§ **How to complete this task**
Exact repetition is required: output every record in full.

§ **Data supplied**
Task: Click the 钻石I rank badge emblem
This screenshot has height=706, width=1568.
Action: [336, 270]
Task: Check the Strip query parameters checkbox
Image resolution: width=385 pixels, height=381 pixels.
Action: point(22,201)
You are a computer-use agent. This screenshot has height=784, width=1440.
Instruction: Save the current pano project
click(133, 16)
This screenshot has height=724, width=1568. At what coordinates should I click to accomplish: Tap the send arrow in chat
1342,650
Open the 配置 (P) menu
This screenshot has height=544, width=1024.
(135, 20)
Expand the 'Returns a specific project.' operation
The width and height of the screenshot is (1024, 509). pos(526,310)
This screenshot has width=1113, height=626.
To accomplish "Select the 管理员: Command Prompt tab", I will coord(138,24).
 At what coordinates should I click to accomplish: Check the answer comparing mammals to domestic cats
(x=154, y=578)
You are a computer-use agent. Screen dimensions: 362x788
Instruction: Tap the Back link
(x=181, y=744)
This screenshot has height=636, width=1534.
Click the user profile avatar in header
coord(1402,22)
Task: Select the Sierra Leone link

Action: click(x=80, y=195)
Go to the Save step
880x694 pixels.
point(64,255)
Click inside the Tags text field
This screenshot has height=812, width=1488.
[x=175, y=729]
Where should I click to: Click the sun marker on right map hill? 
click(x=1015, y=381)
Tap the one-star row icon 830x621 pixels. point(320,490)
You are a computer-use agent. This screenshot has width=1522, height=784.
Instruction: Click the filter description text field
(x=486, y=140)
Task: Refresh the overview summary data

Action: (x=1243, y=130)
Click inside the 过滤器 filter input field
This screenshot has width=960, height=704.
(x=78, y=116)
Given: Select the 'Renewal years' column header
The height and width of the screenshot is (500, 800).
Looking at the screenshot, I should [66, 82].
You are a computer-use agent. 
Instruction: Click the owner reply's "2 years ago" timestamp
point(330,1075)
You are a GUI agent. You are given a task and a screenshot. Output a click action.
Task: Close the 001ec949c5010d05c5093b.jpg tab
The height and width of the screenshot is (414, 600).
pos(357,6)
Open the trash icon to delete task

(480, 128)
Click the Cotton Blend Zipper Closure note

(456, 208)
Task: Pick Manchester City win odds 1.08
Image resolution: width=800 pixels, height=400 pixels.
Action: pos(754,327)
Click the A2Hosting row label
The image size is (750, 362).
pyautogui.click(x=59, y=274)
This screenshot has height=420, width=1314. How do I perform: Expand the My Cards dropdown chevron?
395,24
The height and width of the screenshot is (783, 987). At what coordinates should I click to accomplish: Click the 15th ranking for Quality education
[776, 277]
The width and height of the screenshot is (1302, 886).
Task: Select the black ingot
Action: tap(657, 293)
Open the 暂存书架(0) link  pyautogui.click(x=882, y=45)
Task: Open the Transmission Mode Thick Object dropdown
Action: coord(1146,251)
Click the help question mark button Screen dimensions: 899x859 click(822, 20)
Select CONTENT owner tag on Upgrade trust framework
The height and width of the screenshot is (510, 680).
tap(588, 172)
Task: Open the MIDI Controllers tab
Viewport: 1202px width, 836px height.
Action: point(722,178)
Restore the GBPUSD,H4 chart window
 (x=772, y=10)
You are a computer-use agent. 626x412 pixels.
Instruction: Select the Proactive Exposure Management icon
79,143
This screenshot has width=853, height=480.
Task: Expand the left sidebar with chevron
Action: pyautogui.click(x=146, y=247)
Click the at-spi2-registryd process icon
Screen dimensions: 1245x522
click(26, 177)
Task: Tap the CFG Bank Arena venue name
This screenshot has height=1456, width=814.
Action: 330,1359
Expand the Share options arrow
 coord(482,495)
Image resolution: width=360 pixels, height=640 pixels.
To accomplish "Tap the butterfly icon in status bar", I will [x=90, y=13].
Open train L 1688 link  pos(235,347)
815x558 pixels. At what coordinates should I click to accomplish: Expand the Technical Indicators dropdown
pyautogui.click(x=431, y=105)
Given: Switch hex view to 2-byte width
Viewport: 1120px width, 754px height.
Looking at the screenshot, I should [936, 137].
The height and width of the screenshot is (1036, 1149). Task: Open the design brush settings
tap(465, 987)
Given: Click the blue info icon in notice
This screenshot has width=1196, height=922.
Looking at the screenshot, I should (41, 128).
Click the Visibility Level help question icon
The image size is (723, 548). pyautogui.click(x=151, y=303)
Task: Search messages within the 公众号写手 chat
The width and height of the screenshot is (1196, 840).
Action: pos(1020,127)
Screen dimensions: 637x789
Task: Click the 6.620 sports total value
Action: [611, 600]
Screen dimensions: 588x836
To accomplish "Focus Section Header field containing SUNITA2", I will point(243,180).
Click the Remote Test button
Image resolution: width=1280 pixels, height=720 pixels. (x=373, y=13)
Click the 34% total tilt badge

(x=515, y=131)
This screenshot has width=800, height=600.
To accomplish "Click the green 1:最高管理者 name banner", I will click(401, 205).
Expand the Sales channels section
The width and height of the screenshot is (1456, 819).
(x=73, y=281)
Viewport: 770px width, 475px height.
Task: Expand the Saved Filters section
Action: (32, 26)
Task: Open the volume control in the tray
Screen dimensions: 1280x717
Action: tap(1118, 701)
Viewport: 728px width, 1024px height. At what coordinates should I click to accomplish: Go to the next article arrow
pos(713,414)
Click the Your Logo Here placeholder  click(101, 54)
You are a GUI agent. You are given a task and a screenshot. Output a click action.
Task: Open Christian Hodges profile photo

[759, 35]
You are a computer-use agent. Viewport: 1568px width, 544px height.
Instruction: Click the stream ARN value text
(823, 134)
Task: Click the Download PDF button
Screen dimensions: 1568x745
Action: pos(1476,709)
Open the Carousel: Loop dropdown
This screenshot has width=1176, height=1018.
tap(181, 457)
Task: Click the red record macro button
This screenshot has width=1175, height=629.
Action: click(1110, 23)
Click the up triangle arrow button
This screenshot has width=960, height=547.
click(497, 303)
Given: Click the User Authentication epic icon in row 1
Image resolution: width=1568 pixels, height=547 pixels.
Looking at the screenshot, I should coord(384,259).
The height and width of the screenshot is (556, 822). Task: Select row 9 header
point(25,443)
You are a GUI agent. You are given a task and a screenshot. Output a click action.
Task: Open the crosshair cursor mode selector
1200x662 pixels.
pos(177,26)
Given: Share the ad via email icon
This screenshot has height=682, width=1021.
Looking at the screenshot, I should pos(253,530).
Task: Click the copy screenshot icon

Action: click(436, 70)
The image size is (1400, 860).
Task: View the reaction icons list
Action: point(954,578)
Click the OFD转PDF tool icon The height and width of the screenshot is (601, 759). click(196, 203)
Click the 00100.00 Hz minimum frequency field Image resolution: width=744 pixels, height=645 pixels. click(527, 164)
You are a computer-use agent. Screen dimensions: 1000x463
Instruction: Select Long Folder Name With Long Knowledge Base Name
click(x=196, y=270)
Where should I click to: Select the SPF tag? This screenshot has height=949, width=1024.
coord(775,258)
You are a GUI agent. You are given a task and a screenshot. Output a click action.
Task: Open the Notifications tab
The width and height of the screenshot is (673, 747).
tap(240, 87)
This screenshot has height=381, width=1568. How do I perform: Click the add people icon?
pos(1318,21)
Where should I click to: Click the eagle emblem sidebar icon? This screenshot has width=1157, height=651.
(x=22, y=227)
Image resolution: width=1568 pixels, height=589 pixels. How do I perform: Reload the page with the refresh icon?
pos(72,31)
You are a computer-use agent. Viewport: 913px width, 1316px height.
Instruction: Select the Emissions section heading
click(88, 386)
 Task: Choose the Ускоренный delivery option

§ **Answer section**
Task: Click the 钻石I rank badge emblem
This screenshot has height=706, width=1568.
Action: [336, 270]
Task: Check the Strip query parameters checkbox
Image resolution: width=385 pixels, height=381 pixels.
Action: point(22,201)
You are a computer-use agent. This screenshot has height=784, width=1440.
Instruction: Save the current pano project
click(133, 16)
This screenshot has height=724, width=1568. At what coordinates should I click to accomplish: Tap the send arrow in chat
1342,650
Open the 配置 (P) menu
This screenshot has height=544, width=1024.
(135, 20)
Expand the 'Returns a specific project.' operation
The width and height of the screenshot is (1024, 509). pos(526,310)
This screenshot has width=1113, height=626.
To accomplish "Select the 管理员: Command Prompt tab", I will coord(138,24).
 At what coordinates should I click to accomplish: Check the answer comparing mammals to domestic cats
(x=154, y=578)
You are a computer-use agent. Screen dimensions: 362x788
Instruction: Tap the Back link
(x=181, y=744)
This screenshot has height=636, width=1534.
Click the user profile avatar in header
coord(1402,22)
Task: Select the Sierra Leone link

Action: click(x=80, y=195)
Go to the Save step
880x694 pixels.
point(64,255)
Click inside the Tags text field
This screenshot has height=812, width=1488.
[x=175, y=729]
Where should I click to: Click the sun marker on right map hill? 
click(x=1015, y=381)
Tap the one-star row icon 830x621 pixels. point(320,490)
You are a computer-use agent. This screenshot has width=1522, height=784.
Instruction: Click the filter description text field
(x=486, y=140)
Task: Refresh the overview summary data

Action: (x=1243, y=130)
Click inside the 过滤器 filter input field
This screenshot has width=960, height=704.
(x=78, y=116)
Given: Select the 'Renewal years' column header
The height and width of the screenshot is (500, 800).
Looking at the screenshot, I should [66, 82].
You are a computer-use agent. 
Instruction: Click the owner reply's "2 years ago" timestamp
point(330,1075)
You are a GUI agent. You are given a task and a screenshot. Output a click action.
Task: Close the 001ec949c5010d05c5093b.jpg tab
The height and width of the screenshot is (414, 600).
pos(357,6)
Open the trash icon to delete task

(480, 128)
Click the Cotton Blend Zipper Closure note

(456, 208)
Task: Pick Manchester City win odds 1.08
Image resolution: width=800 pixels, height=400 pixels.
Action: pos(754,327)
Click the A2Hosting row label
The image size is (750, 362).
pyautogui.click(x=59, y=274)
This screenshot has height=420, width=1314. How do I perform: Expand the My Cards dropdown chevron?
395,24
The height and width of the screenshot is (783, 987). At what coordinates should I click to accomplish: Click the 15th ranking for Quality education
[776, 277]
The width and height of the screenshot is (1302, 886).
Task: Select the black ingot
Action: tap(657, 293)
Open the 暂存书架(0) link  pyautogui.click(x=882, y=45)
Task: Open the Transmission Mode Thick Object dropdown
Action: coord(1146,251)
Click the help question mark button Screen dimensions: 899x859 click(822, 20)
Select CONTENT owner tag on Upgrade trust framework
The height and width of the screenshot is (510, 680).
tap(588, 172)
Task: Open the MIDI Controllers tab
Viewport: 1202px width, 836px height.
Action: point(722,178)
Restore the GBPUSD,H4 chart window
 (x=772, y=10)
You are a computer-use agent. 626x412 pixels.
Instruction: Select the Proactive Exposure Management icon
79,143
This screenshot has width=853, height=480.
Task: Expand the left sidebar with chevron
Action: pyautogui.click(x=146, y=247)
Click the at-spi2-registryd process icon
Screen dimensions: 1245x522
click(26, 177)
Task: Tap the CFG Bank Arena venue name
This screenshot has height=1456, width=814.
Action: 330,1359
Expand the Share options arrow
 coord(482,495)
Image resolution: width=360 pixels, height=640 pixels.
To accomplish "Tap the butterfly icon in status bar", I will [x=90, y=13].
Open train L 1688 link  pos(235,347)
815x558 pixels. At what coordinates should I click to accomplish: Expand the Technical Indicators dropdown
pyautogui.click(x=431, y=105)
Given: Switch hex view to 2-byte width
Viewport: 1120px width, 754px height.
Looking at the screenshot, I should [936, 137].
The height and width of the screenshot is (1036, 1149). Task: Open the design brush settings
tap(465, 987)
Given: Click the blue info icon in notice
This screenshot has width=1196, height=922.
Looking at the screenshot, I should (41, 128).
Click the Visibility Level help question icon
The image size is (723, 548). pyautogui.click(x=151, y=303)
Task: Search messages within the 公众号写手 chat
The width and height of the screenshot is (1196, 840).
Action: pos(1020,127)
Screen dimensions: 637x789
Task: Click the 6.620 sports total value
Action: [611, 600]
Screen dimensions: 588x836
To accomplish "Focus Section Header field containing SUNITA2", I will point(243,180).
Click the Remote Test button
Image resolution: width=1280 pixels, height=720 pixels. (x=373, y=13)
Click the 34% total tilt badge

(x=515, y=131)
This screenshot has width=800, height=600.
To accomplish "Click the green 1:最高管理者 name banner", I will click(401, 205).
Expand the Sales channels section
The width and height of the screenshot is (1456, 819).
(x=73, y=281)
Viewport: 770px width, 475px height.
Task: Expand the Saved Filters section
Action: (32, 26)
Task: Open the volume control in the tray
Screen dimensions: 1280x717
Action: tap(1118, 701)
Viewport: 728px width, 1024px height. At what coordinates should I click to accomplish: Go to the next article arrow
pos(713,414)
Click the Your Logo Here placeholder  click(101, 54)
You are a GUI agent. You are given a task and a screenshot. Output a click action.
Task: Open Christian Hodges profile photo

[759, 35]
You are a computer-use agent. Viewport: 1568px width, 544px height.
Instruction: Click the stream ARN value text
(823, 134)
Task: Click the Download PDF button
Screen dimensions: 1568x745
Action: pos(1476,709)
Open the Carousel: Loop dropdown
This screenshot has width=1176, height=1018.
tap(181, 457)
Task: Click the red record macro button
This screenshot has width=1175, height=629.
Action: click(1110, 23)
Click the up triangle arrow button
This screenshot has width=960, height=547.
click(497, 303)
Given: Click the User Authentication epic icon in row 1
Image resolution: width=1568 pixels, height=547 pixels.
Looking at the screenshot, I should coord(384,259).
The height and width of the screenshot is (556, 822). Task: Select row 9 header
point(25,443)
You are a GUI agent. You are given a task and a screenshot. Output a click action.
Task: Open the crosshair cursor mode selector
1200x662 pixels.
pos(177,26)
Given: Share the ad via email icon
This screenshot has height=682, width=1021.
Looking at the screenshot, I should pos(253,530).
Task: Click the copy screenshot icon

Action: click(436, 70)
The image size is (1400, 860).
Task: View the reaction icons list
Action: point(954,578)
Click the OFD转PDF tool icon The height and width of the screenshot is (601, 759). click(196, 203)
Click the 00100.00 Hz minimum frequency field Image resolution: width=744 pixels, height=645 pixels. click(527, 164)
You are a computer-use agent. Screen dimensions: 1000x463
Instruction: Select Long Folder Name With Long Knowledge Base Name
click(x=196, y=270)
Where should I click to: Select the SPF tag? This screenshot has height=949, width=1024.
coord(775,258)
You are a GUI agent. You are given a task and a screenshot. Output a click action.
Task: Open the Notifications tab
The width and height of the screenshot is (673, 747).
tap(240, 87)
This screenshot has height=381, width=1568. How do I perform: Click the add people icon?
pos(1318,21)
Where should I click to: Click the eagle emblem sidebar icon? This screenshot has width=1157, height=651.
(x=22, y=227)
Image resolution: width=1568 pixels, height=589 pixels. How do I perform: Reload the page with the refresh icon?
pos(72,31)
You are a computer-use agent. Viewport: 913px width, 1316px height.
Instruction: Select the Emissions section heading
click(88, 386)
 Task: Choose the Ускоренный delivery option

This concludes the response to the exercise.